For 2016, the award was shared between Jie Wu, associate professor in the Department of Electrical Engineering and Computer Science, and associate professor Shigetoshi Eda, of the UT Institute of Agriculture’s Department of Forestry, Wildlife, and Fisheries.
Eda and Wu worked together to develop a disease detection device that is both low cost and portable, greatly improving techniques for testing a particular class of mammals that Eda has studied.
That work led Meridian Biosciences to enter a commercial licensing program with UT for the technology. The device aims to control Johne’s disease, which afflicts the intestines of ruminants such as cows, sheep, deer, and goats.
In addition to the Wheeley Award, the college was well represented in other categories as well.
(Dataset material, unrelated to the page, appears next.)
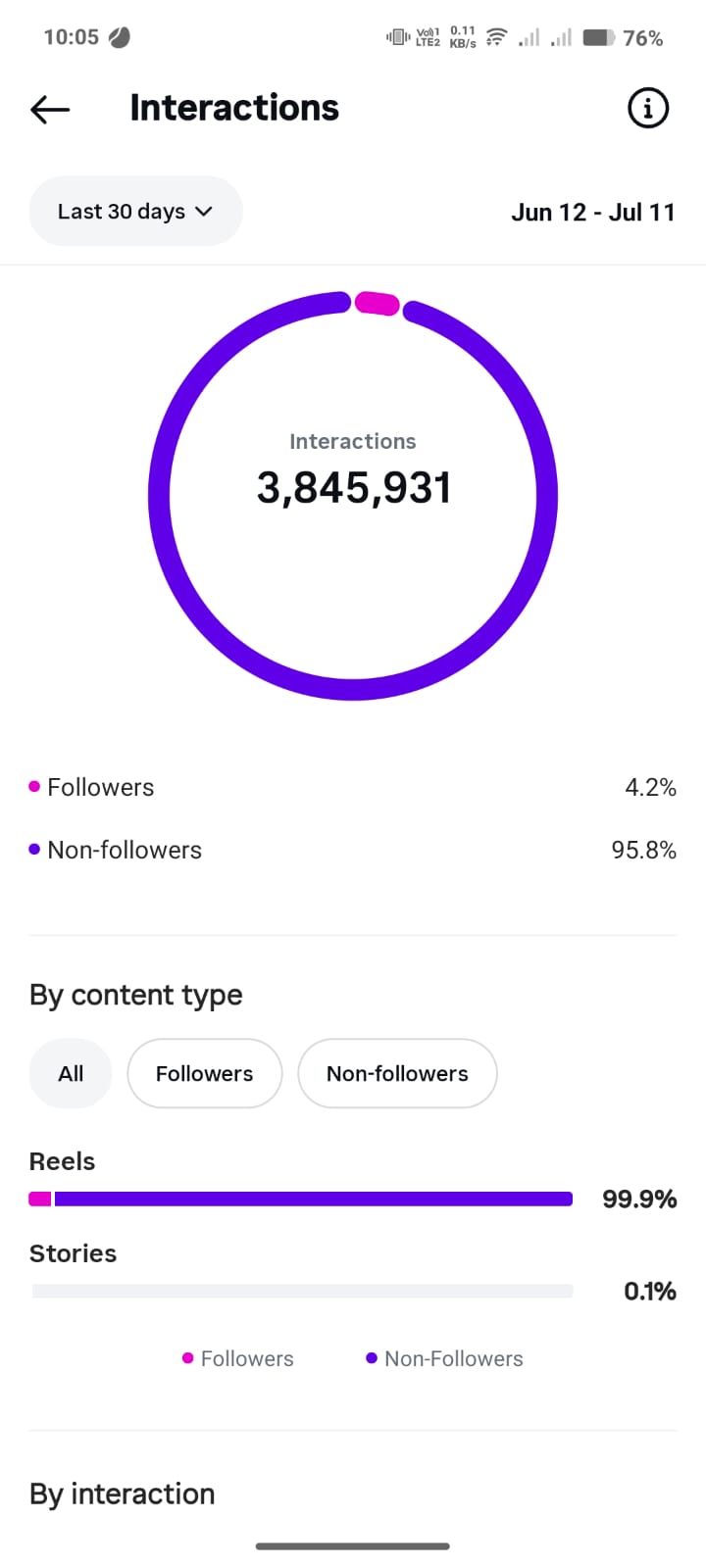
Task: Tap the chevron in Last 30 days
Action: [x=204, y=212]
There were twenty faculty and student recipients of plaques acknowledging new patents (listed by department):
- Department of Chemical and Biomolecular Engineering: Tse-Wei Wang
- Department of Civil and Environmental Engineering: Dayakar Penumadu, Indraneel Sen, Rohit Uppal
- Department of Electrical Engineering and Computer Science: J. Doug Birdwell, Roger Horn, David Icove, Fangxing Li, Hairong Qi, Dale Stansberry, Kevin Tomsovic, Fei Wang, Xiaoling Wang, Yao Xu
- Department of Materials Science and Engineering and the Scintillation Materials Research Center: Merry Anna Koschan, Charles Melcher, Mariya Zhuravleva
- Department of Nuclear Engineering: Howard Hall, Steven Skutnik, Michael Willis
The college also had eight faculty members and students receive certificates honoring licensing agreements with UTRF (by department):
- Department of Chemical and Biomolecular Engineering: Thomas Zawodzinski
- Department of Civil and Environmental Engineering: Thomas Attard
- Department of Electrical Engineering and Computer Science: Jie Wu
- Department of Materials Science and Engineering: Gajanan Bhat, Veerle Keppens, David Mandrus
- Department of Mechanical, Aerospace, and Biomedical Engineering: Matthew Mench, Stephen Sarles
UTRF also gave special recognition to members of the university community who had start-up ventures this past year.
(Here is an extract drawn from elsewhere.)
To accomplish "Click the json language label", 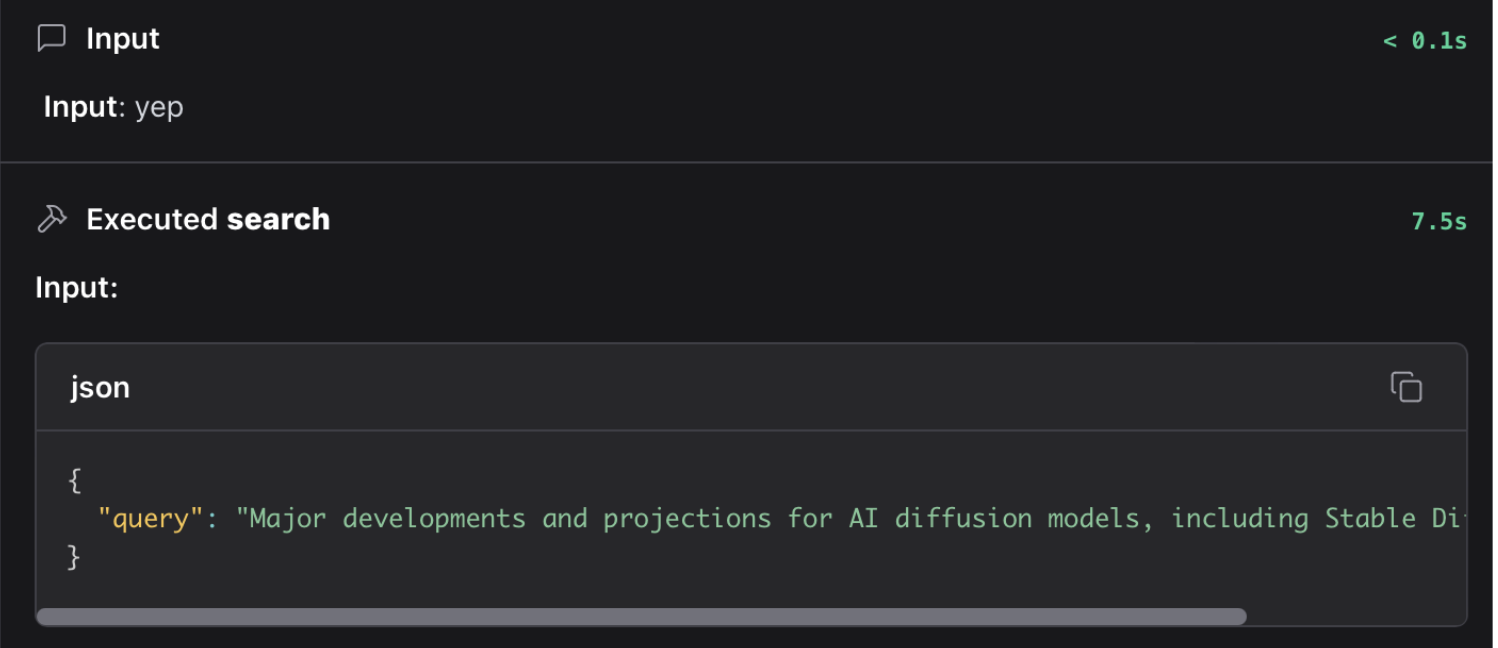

For the college, Mench, who is head of the Department of Mechanical, Aerospace, and Biomedical Engineering, and Zawodzinski, who serves as the Governor’s Chair for Electrical Energy Conservation and Storage, that recognition came for their work with WattJoule Corporation.
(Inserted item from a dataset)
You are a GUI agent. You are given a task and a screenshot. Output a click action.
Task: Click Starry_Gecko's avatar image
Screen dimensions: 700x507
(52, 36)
WattJoule, founded in Massachusetts in 2012, sets out to tackle challenges related to energy storage. Mench and Zawodzinski serve as technical advisors and inventors for the corporation.
About the UT Research Foundation
The UT Research Foundation helps inventors at UT turn their ideas and discoveries into products and services that benefit society. In addition to supporting the university research enterprise and commercializing the resulting inventions, UTRF also supports entrepreneurship as well as state and regional economic development efforts. UTRF serves all seven of the UT campuses and institutes across the state.